● Text shown:
“Forty years ago, are you kidding?” asks Birute Galdikas, the world's foremost expert on orangutans. “No. It never occurred to me that this could happen.” As the woman behind the longest continuous study by one principal investigator of any wild mammal in the world, Galdikas taught us practically everything we know about orangutans. She never thought she would be learning the ways in which they are fast becoming extinct.
Galdikas is 64 now. Sitting at her home in Los Angeles, she turns her mind to the past. While a graduate student at UCLA in the late 1960s, Galdikas met paleoanthropologist Dr. Louis Leakey, who funded her studies and sent her out into the wild as he did with Jane Goodall and Dian Fossey. “Leakey's Angels,” the three women are called: Goodall with her chimpanzees, Fossey with her gorillas, Galdikas with her orangutans.
At the time, orangutans were unknown. It was why she chose them.
The first time she saw them in the wild, she felt she was living a dream. She was 25, newly arrived in Borneo. “We knew there were orangutans in the forest. By my second day there, we saw some. But they were on the edge of a deep swamp, so we couldn't follow them.” They mapped out a grid and systematically, painstakingly walked it. Alone in the forest, Galdikas and her then-husband, Rod Brindamour, lived in a bark-walled hut with no telephone and more than a few leeches. Every mosquito bite turned into a festering tropical ulcer. Their cook left. So they ate rice and sardines every day, boiled on an open fire. Their clothes were always wet, and they tried hopelessly to dry them over the flames.
“Rod's jeans caught on fire,” she remembers, smiling. “A leg burned off. And we only had two pairs of clothes each. He had to walk around like that.”
Pretty soon, orangutans had moved in with them in their hut and were slowly tearing it apart, bit by bit. Galdikas lived that way for years.

● Stored data:
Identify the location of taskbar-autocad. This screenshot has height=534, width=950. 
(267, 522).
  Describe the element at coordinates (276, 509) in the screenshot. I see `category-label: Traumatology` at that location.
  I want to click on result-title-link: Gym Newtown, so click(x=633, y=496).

...

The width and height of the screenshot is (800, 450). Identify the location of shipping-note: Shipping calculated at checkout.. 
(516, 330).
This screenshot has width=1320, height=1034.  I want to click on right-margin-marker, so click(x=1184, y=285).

● Your tasks:
1. In the text about Birute Galdikas, how old was she when she arrived in Borneo?
2. Name every person mentioned by name in the text about Birute Galdikas.
3. Continue the text about Birute Galdikas from its last sentence.

● Results of the tasks:
1. She was 25.

2. Birute Galdikas, Louis Leakey, Jane Goodall, Dian Fossey, Rod Brindamour

3.
Then things got bad. In the 1990s it became obvious that palm oil was the problem. Palm trees are being harvested and the oil used in many products, including lipstick, soap, shampoo and machine lubricant. This is decimating the orangutans' forest habitat.
“The solution is not to buy palm oil and eat olive oil. But palm oil is so lucrative that it's been said it's just a license to print money.”
Indonesia two decades ago was poor and isolated. So poor and isolated that, by comparison, Ghana was a richer country. “But it pulled itself up by the bootstraps in the '80s and '90s and entered the world economy,” Galdikas says. Suddenly Indonesia was supplying palm oil and timber to the world.
The orangutan, however, is not a mammal built for globalization. Unlike Goodall's extroverted, gregarious chimps, orangutans are introverts to the core. They mostly hang out alone, eating fruit at the top of trees, though sometimes they hang out with movie stars. Actress Julia Roberts went to Indonesia to film the documentary In the Wild with Galdikas. At the wrap party, Roberts suggested that the only reason Galdikas isn't a household name like Goodall or Fossey is because of her name.
Galdikas suspects the reason might instead be that she doesn't do public tours like Goodall. Galdikas is in the field most of the time, taking care of 330 orangutan orphans. “Their mothers are killed,” she explains.
In the past year, the rescuers have released 30 adolescent orphans into the wild. She'd like to release them all, but the forest isn't big enough.
Females don't roam, preferring instead to linger near the release site and wait for males to come courting. By most accounts, orangutans aren't very reactive. Sometimes the only way you'd know if an orangutan remembers you is if he or she actually looks at you. Unless you are Galdikas.
Her assistant, Sarah, urges her to describe what happens when Galdikas returns to the forest. “They all come out to greet you,” Sarah prompts.
“They come and see me, that's true.”
It is relaxing to be in Galdikas' presence. She moves slowly, speaks slowly, makes little eye contact. Her voice is low and soft. At times she seems more orangutan than human, having soaked up the calm serenity of the creatures she studies. Asked if she prefers the company of orangutans to humans, she shrugs. “Not really. They're about the same.”
An orangutan's wants are simpler, more concrete. “They want food. They don't want to go to the movies. The don't want to ride in your car.”
They are also highly intelligent. In terms of language acquisition, they're as smart as a pre-verbal 3-year-old human. And in terms of navigating the forest, they would give an army ranger a run for his money. “All orangutans can be taught language to a certain level,” she says. “They don't discuss nuclear physics, is what I'm saying.”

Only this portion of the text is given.